Identifying Embedding Models from Raw Numerical Values

Embedding Fingerprint Demo

Paste any embedding vector and identify which model produced it.

Embedding models are black boxes. You send text in, you get a vector out. A list of floating-point numbers with no label, no watermark, no metadata telling you where it came from. If someone hands you a 1024-dimensional vector, can you tell whether it was produced by BGE-M3, jina-embeddings-v5-text-small, or Qwen3-Embedding? And even if two vectors come from the same model, can you tell whether they were generated with a retrieval or a classification instruction?

It turns out you can. The numerical patterns in an embedding vector carry a surprisingly strong fingerprint of the model that produced it, and even of the instruction prompt used during inference. We trained a small transformer classifier (800K parameters) to identify 68 different model-task combinations from 25+ embedding models, achieving 87% accuracy by reading nothing but raw floating-point digits. You can try the live demo yourself: paste any embedding vector and see which model and task the classifier thinks produced it.

Tokenization: Treating Numbers as Text

A 1024-dimensional embedding vector is a sequence of 1024 floating-point numbers. To feed it into a classifier, we need a representation that makes no assumptions about the structure of the values.

We take a bold approach: treat each float as a string of digit characters and tokenize it character by character. This may sound wasteful compared to more compact alternatives, but it turns out to be the right trade-off. For a value like -0.1234, the token sequence is:

- 0 . 1 2 3 4

Dimensions are separated by a [SEP] token. The full sequence starts with [CLS]. The complete vocabulary has 15 tokens:

Digit-level tokenization scheme — Digit-level tokenization of floating-point values. Vocabulary size is 15.

Token ID	Meaning
0-9	Digits
10	Minus sign
11	Decimal point
12	[SEP]
13	[CLS]
14	[PAD]

At 4 decimal places of precision, a 1024-dimensional vector produces roughly 7,700 tokens. A 384-dimensional vector produces about 2,900 tokens. The sequence length varies naturally with the embedding dimension, and no padding or truncation is needed across dimensions. Since the tokenizer is a direct integer mapping with no learned components, it is extremely efficient.

Model Architecture

The classifier is a small encoder-only transformer with 4 layers, 128 dimensions, 4 attention heads with RoPE, SwiGLU FFN, and RMSNorm. The CLS token is pooled and projected into the 68-class output space. Total parameters are roughly 800K.
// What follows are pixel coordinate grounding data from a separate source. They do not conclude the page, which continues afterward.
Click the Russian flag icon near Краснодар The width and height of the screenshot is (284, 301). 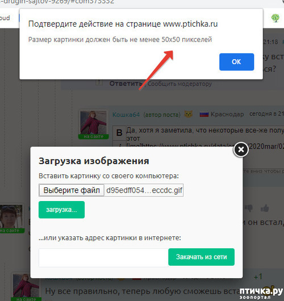pos(204,115)
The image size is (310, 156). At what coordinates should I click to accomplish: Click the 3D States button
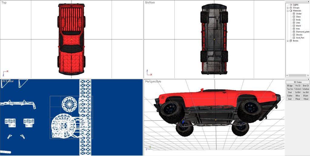pyautogui.click(x=298, y=82)
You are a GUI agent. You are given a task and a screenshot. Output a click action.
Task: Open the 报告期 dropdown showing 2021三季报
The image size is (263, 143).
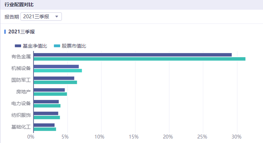(x=41, y=17)
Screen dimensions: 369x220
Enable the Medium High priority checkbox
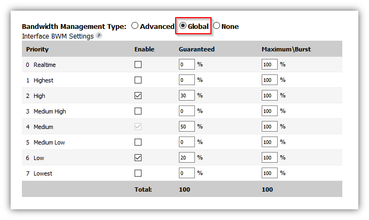(x=138, y=111)
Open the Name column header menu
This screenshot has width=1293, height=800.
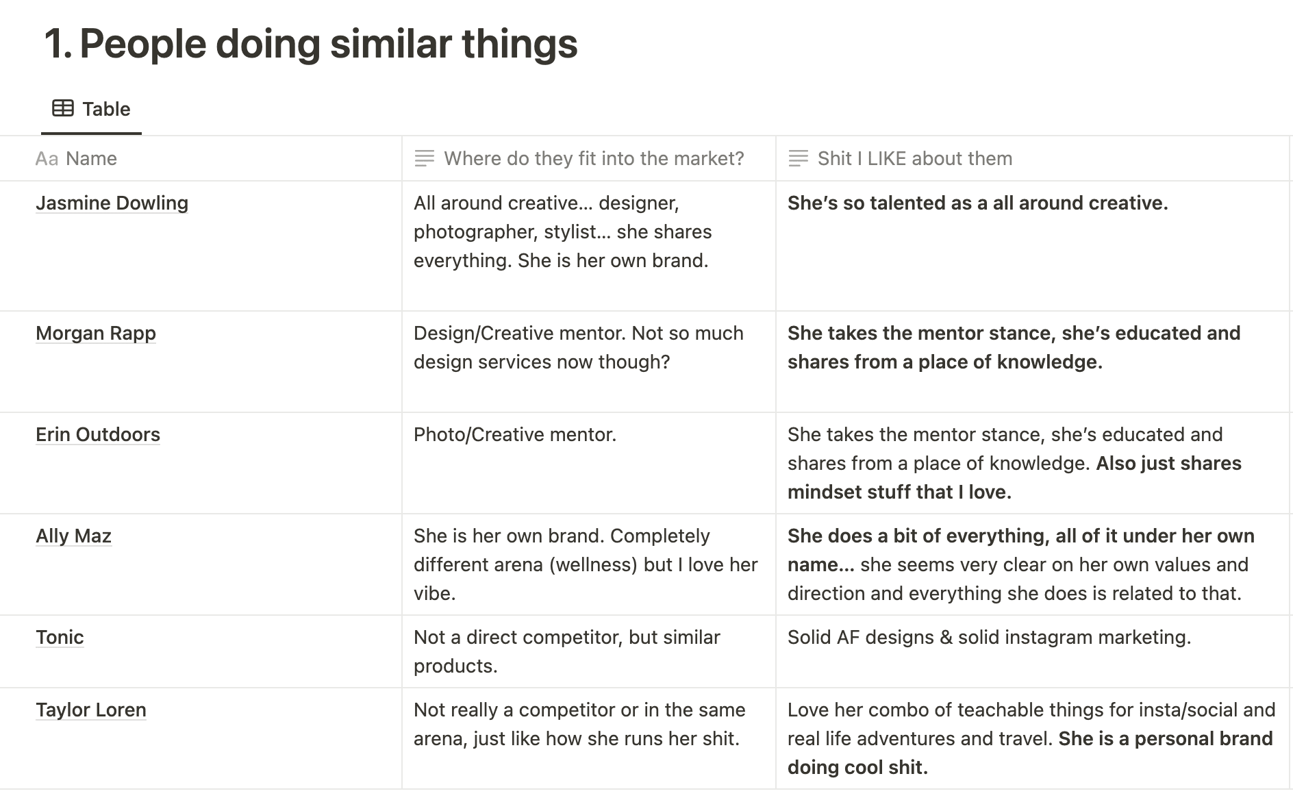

Despite the tiny vocabulary of 15 tokens, this is fundamentally a long-sequence task. A single 1024-dim embedding becomes a 7,700-token sequence, longer than typical NLP inputs. The model must attend over thousands of digit tokens to pick up statistical patterns that distinguish one model's output from another. This makes efficient attention and positional encoding (RoPE) essential even at this small scale.

Data

We used 10,000 multilingual text samples, each embedded by 25+ models with various task prefixes such as retrieval.query, retrieval.document, classification, and clustering, producing 68 distinct classes. Importantly, the 68 classes include not just different models but also different instruction prompts applied to the same model. For example, jina-embeddings-v5-text-small with a retrieval instruction and jina-embeddings-v5-text-small with a classification instruction are treated as separate classes. The goal is to detect both model identity and task-specific behavior from the raw output alone.

Each class is split into 7,000 training and 3,000 validation samples. The models span five output dimensions.

Dimension	Classes	Example Models
384	8	BGE-small, E5-small, MiniLM, GTE-small
512	2	BGE-small-zh
768	24	BGE-base, E5-base, jina-embeddings-v5-text-nano, Nomic, INSTRUCTOR, LaBSE
1024	32	BGE-M3, E5-large, jina-embeddings-v3, jina-embeddings-v5-text-small, Qwen3-0.6B, Snowflake, mxbai
1536	2	GTE-Qwen2-1.5B

Within the 1024-dim group alone, there are 32 classes to separate, including models from the same family with different task prefixes. The classifier cannot rely on sequence length here; it must learn purely numerical patterns.

Training

Training ran on an A100 40GB with mixed precision, length-bucketed batching, and AdamW with cosine schedule, reaching about 340K tokens per second and 23,800 steps per epoch.

Experimental Results

Training curves — Training and validation curves over 14 epochs (~43B tokens). Train acc 87.3%, val acc 86.0%.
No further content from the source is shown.